=== WHAT NEEDS TO BE DONE ===
Every record below, from the first line to the last, is to be set down again exactly.

=== RECORD EXCERPTS ===
------------------------------------------------------------------------
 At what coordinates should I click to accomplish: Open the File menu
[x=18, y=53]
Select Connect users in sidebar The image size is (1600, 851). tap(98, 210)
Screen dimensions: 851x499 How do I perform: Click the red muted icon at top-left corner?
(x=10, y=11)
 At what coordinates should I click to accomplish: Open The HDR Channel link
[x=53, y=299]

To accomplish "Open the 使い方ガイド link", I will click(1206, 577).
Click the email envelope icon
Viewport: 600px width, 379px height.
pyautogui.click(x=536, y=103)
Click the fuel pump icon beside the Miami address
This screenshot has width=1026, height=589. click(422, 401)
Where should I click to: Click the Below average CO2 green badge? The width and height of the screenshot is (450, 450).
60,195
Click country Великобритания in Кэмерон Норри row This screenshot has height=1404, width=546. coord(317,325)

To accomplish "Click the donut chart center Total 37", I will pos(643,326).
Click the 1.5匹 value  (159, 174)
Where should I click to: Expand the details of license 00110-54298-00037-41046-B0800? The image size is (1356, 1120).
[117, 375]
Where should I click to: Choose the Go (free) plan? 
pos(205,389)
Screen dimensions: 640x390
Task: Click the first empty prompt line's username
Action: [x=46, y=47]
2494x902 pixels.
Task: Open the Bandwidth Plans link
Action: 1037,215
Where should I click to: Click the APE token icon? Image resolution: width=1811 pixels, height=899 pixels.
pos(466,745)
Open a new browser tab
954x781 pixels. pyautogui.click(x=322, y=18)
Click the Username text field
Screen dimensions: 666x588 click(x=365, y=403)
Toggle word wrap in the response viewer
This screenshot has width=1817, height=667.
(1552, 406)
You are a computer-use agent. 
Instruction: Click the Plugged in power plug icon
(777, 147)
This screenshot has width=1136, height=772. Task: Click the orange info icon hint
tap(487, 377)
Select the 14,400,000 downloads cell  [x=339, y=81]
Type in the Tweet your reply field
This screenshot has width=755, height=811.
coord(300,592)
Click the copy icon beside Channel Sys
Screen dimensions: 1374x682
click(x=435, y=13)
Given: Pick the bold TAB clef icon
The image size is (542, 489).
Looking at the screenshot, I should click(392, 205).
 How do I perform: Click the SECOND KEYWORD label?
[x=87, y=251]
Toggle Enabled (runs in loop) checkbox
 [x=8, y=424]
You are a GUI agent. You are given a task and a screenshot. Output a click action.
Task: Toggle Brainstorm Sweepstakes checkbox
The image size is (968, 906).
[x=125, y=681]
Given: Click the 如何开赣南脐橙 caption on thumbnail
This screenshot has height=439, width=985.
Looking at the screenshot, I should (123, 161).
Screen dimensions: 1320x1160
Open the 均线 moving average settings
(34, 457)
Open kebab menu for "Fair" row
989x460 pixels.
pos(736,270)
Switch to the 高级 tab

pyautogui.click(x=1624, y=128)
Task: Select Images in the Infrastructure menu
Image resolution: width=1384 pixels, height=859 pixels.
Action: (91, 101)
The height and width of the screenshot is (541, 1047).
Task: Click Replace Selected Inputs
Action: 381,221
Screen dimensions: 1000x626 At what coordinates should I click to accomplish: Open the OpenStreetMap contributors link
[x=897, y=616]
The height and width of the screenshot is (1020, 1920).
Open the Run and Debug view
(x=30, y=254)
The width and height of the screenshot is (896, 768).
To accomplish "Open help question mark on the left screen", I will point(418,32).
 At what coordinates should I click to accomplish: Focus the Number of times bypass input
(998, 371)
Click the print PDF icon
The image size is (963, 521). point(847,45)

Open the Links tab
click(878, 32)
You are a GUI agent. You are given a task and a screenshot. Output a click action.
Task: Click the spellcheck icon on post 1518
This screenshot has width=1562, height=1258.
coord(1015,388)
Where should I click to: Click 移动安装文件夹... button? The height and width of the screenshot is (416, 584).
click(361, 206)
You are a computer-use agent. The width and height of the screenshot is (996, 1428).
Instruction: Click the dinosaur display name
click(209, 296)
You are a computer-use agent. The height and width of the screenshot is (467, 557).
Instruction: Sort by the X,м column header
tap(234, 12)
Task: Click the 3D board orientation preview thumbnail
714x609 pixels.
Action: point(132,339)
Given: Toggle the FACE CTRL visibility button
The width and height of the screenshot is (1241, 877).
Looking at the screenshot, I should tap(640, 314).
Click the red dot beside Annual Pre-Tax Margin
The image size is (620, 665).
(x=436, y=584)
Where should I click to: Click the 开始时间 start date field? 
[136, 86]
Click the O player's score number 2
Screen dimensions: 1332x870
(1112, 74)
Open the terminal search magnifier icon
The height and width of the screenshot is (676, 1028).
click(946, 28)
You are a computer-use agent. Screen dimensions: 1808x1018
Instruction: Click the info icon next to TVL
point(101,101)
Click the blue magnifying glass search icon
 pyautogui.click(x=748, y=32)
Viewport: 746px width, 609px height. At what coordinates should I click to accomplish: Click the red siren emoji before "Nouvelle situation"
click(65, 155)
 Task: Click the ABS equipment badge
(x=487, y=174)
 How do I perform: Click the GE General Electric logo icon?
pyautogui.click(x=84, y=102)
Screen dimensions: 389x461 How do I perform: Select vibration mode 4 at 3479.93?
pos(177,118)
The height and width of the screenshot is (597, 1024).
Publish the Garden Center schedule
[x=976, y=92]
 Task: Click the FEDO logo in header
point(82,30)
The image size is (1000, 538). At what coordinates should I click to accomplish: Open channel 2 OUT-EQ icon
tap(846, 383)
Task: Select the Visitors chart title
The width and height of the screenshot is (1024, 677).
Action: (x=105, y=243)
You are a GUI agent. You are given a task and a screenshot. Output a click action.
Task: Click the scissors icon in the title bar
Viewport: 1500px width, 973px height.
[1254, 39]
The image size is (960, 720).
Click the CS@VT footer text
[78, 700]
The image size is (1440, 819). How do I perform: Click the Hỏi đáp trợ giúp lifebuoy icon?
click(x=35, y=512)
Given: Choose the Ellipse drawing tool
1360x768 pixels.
------------------------------------------------------------------------
=== SOLUTION ===
 At what coordinates should I click to accomplish: Open the File menu
[x=18, y=53]
Select Connect users in sidebar The image size is (1600, 851). tap(98, 210)
Screen dimensions: 851x499 How do I perform: Click the red muted icon at top-left corner?
(x=10, y=11)
 At what coordinates should I click to accomplish: Open The HDR Channel link
[x=53, y=299]

To accomplish "Open the 使い方ガイド link", I will click(1206, 577).
Click the email envelope icon
Viewport: 600px width, 379px height.
pyautogui.click(x=536, y=103)
Click the fuel pump icon beside the Miami address
This screenshot has width=1026, height=589. click(422, 401)
Where should I click to: Click the Below average CO2 green badge? The width and height of the screenshot is (450, 450).
60,195
Click country Великобритания in Кэмерон Норри row This screenshot has height=1404, width=546. coord(317,325)

To accomplish "Click the donut chart center Total 37", I will pos(643,326).
Click the 1.5匹 value  (159, 174)
Where should I click to: Expand the details of license 00110-54298-00037-41046-B0800? The image size is (1356, 1120).
[117, 375]
Where should I click to: Choose the Go (free) plan? 
pos(205,389)
Screen dimensions: 640x390
Task: Click the first empty prompt line's username
Action: [x=46, y=47]
2494x902 pixels.
Task: Open the Bandwidth Plans link
Action: 1037,215
Where should I click to: Click the APE token icon? Image resolution: width=1811 pixels, height=899 pixels.
pos(466,745)
Open a new browser tab
954x781 pixels. pyautogui.click(x=322, y=18)
Click the Username text field
Screen dimensions: 666x588 click(x=365, y=403)
Toggle word wrap in the response viewer
This screenshot has width=1817, height=667.
(1552, 406)
You are a computer-use agent. 
Instruction: Click the Plugged in power plug icon
(777, 147)
This screenshot has width=1136, height=772. Task: Click the orange info icon hint
tap(487, 377)
Select the 14,400,000 downloads cell  [x=339, y=81]
Type in the Tweet your reply field
This screenshot has width=755, height=811.
coord(300,592)
Click the copy icon beside Channel Sys
Screen dimensions: 1374x682
click(x=435, y=13)
Given: Pick the bold TAB clef icon
The image size is (542, 489).
Looking at the screenshot, I should click(392, 205).
 How do I perform: Click the SECOND KEYWORD label?
[x=87, y=251]
Toggle Enabled (runs in loop) checkbox
 [x=8, y=424]
You are a GUI agent. You are given a task and a screenshot. Output a click action.
Task: Toggle Brainstorm Sweepstakes checkbox
The image size is (968, 906).
[x=125, y=681]
Given: Click the 如何开赣南脐橙 caption on thumbnail
This screenshot has height=439, width=985.
Looking at the screenshot, I should (123, 161).
Screen dimensions: 1320x1160
Open the 均线 moving average settings
(34, 457)
Open kebab menu for "Fair" row
989x460 pixels.
pos(736,270)
Switch to the 高级 tab

pyautogui.click(x=1624, y=128)
Task: Select Images in the Infrastructure menu
Image resolution: width=1384 pixels, height=859 pixels.
Action: (91, 101)
The height and width of the screenshot is (541, 1047).
Task: Click Replace Selected Inputs
Action: 381,221
Screen dimensions: 1000x626 At what coordinates should I click to accomplish: Open the OpenStreetMap contributors link
[x=897, y=616]
The height and width of the screenshot is (1020, 1920).
Open the Run and Debug view
(x=30, y=254)
The width and height of the screenshot is (896, 768).
To accomplish "Open help question mark on the left screen", I will point(418,32).
 At what coordinates should I click to accomplish: Focus the Number of times bypass input
(998, 371)
Click the print PDF icon
The image size is (963, 521). point(847,45)

Open the Links tab
click(878, 32)
You are a GUI agent. You are given a task and a screenshot. Output a click action.
Task: Click the spellcheck icon on post 1518
This screenshot has width=1562, height=1258.
coord(1015,388)
Where should I click to: Click 移动安装文件夹... button? The height and width of the screenshot is (416, 584).
click(361, 206)
You are a computer-use agent. The width and height of the screenshot is (996, 1428).
Instruction: Click the dinosaur display name
click(209, 296)
You are a computer-use agent. The height and width of the screenshot is (467, 557).
Instruction: Sort by the X,м column header
tap(234, 12)
Task: Click the 3D board orientation preview thumbnail
714x609 pixels.
Action: point(132,339)
Given: Toggle the FACE CTRL visibility button
The width and height of the screenshot is (1241, 877).
Looking at the screenshot, I should tap(640, 314).
Click the red dot beside Annual Pre-Tax Margin
The image size is (620, 665).
(x=436, y=584)
Where should I click to: Click the 开始时间 start date field? 
[136, 86]
Click the O player's score number 2
Screen dimensions: 1332x870
(1112, 74)
Open the terminal search magnifier icon
The height and width of the screenshot is (676, 1028).
click(946, 28)
You are a computer-use agent. Screen dimensions: 1808x1018
Instruction: Click the info icon next to TVL
point(101,101)
Click the blue magnifying glass search icon
 pyautogui.click(x=748, y=32)
Viewport: 746px width, 609px height. At what coordinates should I click to accomplish: Click the red siren emoji before "Nouvelle situation"
click(65, 155)
 Task: Click the ABS equipment badge
(x=487, y=174)
 How do I perform: Click the GE General Electric logo icon?
pyautogui.click(x=84, y=102)
Screen dimensions: 389x461 How do I perform: Select vibration mode 4 at 3479.93?
pos(177,118)
The height and width of the screenshot is (597, 1024).
Publish the Garden Center schedule
[x=976, y=92]
 Task: Click the FEDO logo in header
point(82,30)
The image size is (1000, 538). At what coordinates should I click to accomplish: Open channel 2 OUT-EQ icon
tap(846, 383)
Task: Select the Visitors chart title
The width and height of the screenshot is (1024, 677).
Action: (x=105, y=243)
You are a GUI agent. You are given a task and a screenshot. Output a click action.
Task: Click the scissors icon in the title bar
Viewport: 1500px width, 973px height.
[1254, 39]
The image size is (960, 720).
Click the CS@VT footer text
[78, 700]
The image size is (1440, 819). How do I perform: Click the Hỏi đáp trợ giúp lifebuoy icon?
click(x=35, y=512)
Given: Choose the Ellipse drawing tool
1360x768 pixels.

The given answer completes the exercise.